» **Wat wordt gevraagd**
(1) Hoe hoog zijn de muren van de Tartarenstad volgens het fragment over Peking?
(2) Schrijf het fragment over Peking alsjeblieft opnieuw uit, van "L. v. Gr., 150" tot en met "12e eeuw v.", en hernoem daarin "Chineezenstad" tot "Buitenstad".

» **Gekozen fragment**
================================

Pe-king, hoofdstad van het Chineesche rijk, ligt onder 39° 36' N. B. en 116° 28' O.
L. v. Gr., 150 km. van zee, in de prov. Pe-tsji-li; heeft, voor zoover men thans weet, ongeveer 500.000 inw.; bestaat uit twee hoofddeelen, de Mandsjoe- of Tartarenstad en de Chineezenstad. De Tartarenstad vormt een door muren ingesloten vierkant; de muren zijn 24 km. lang, 13 meter hoog en van boven 11 m. breed; boven de 9 poorten en de hoeken verheffen zich torens van 30 m. en hooger; het midden wordt ingenomen door de keizerstad, in wier midden de eigenlijke keizerlijke residentie ligt, die eveneens omgeven is door muren en grachten. De ten z. gelegen Chineezenstad heeft een omvang van ruim 16 km.; de van 7 poorten voorziene muren zijn lager, evenals de torens. In de 12e eeuw v.

================================

» **Aangeleverd materiaal**
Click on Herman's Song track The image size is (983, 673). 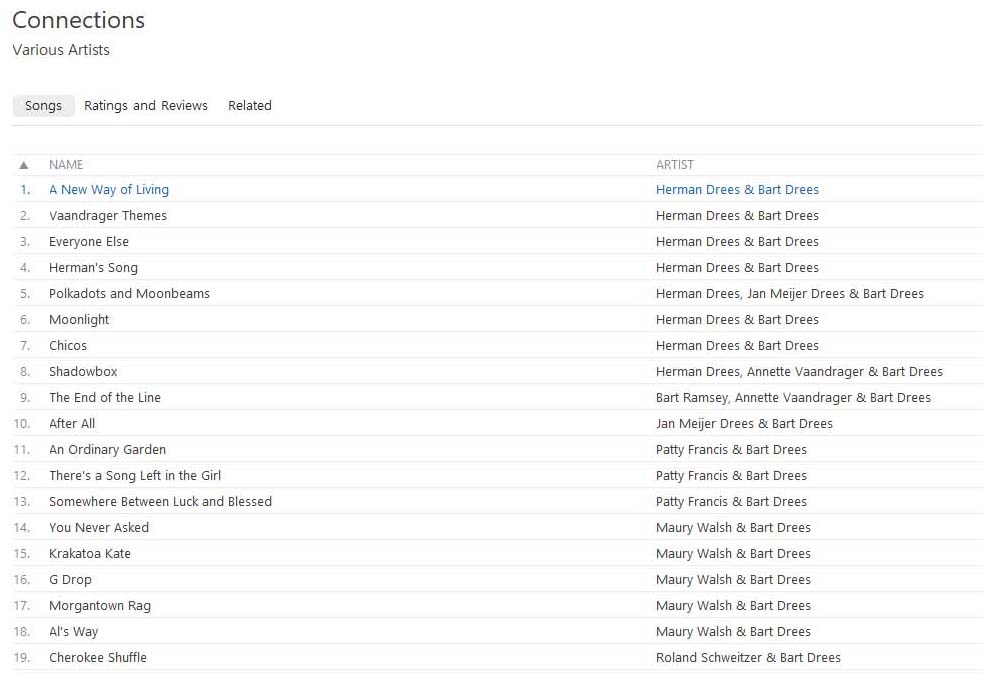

================================

» **Antwoorden**
(1) 13 meter.

(2)
L. v. Gr., 150 km. van zee, in de prov. Pe-tsji-li; heeft, voor zoover men thans weet, ongeveer 500.000 inw.; bestaat uit twee hoofddeelen, de Mandsjoe- of Tartarenstad en de Buitenstad. De Tartarenstad vormt een door muren ingesloten vierkant; de muren zijn 24 km. lang, 13 meter hoog en van boven 11 m. breed; boven de 9 poorten en de hoeken verheffen zich torens van 30 m. en hooger; het midden wordt ingenomen door de keizerstad, in wier midden de eigenlijke keizerlijke residentie ligt, die eveneens omgeven is door muren en grachten. De ten z. gelegen Buitenstad heeft een omvang van ruim 16 km.; de van 7 poorten voorziene muren zijn lager, evenals de torens. In de 12e eeuw v.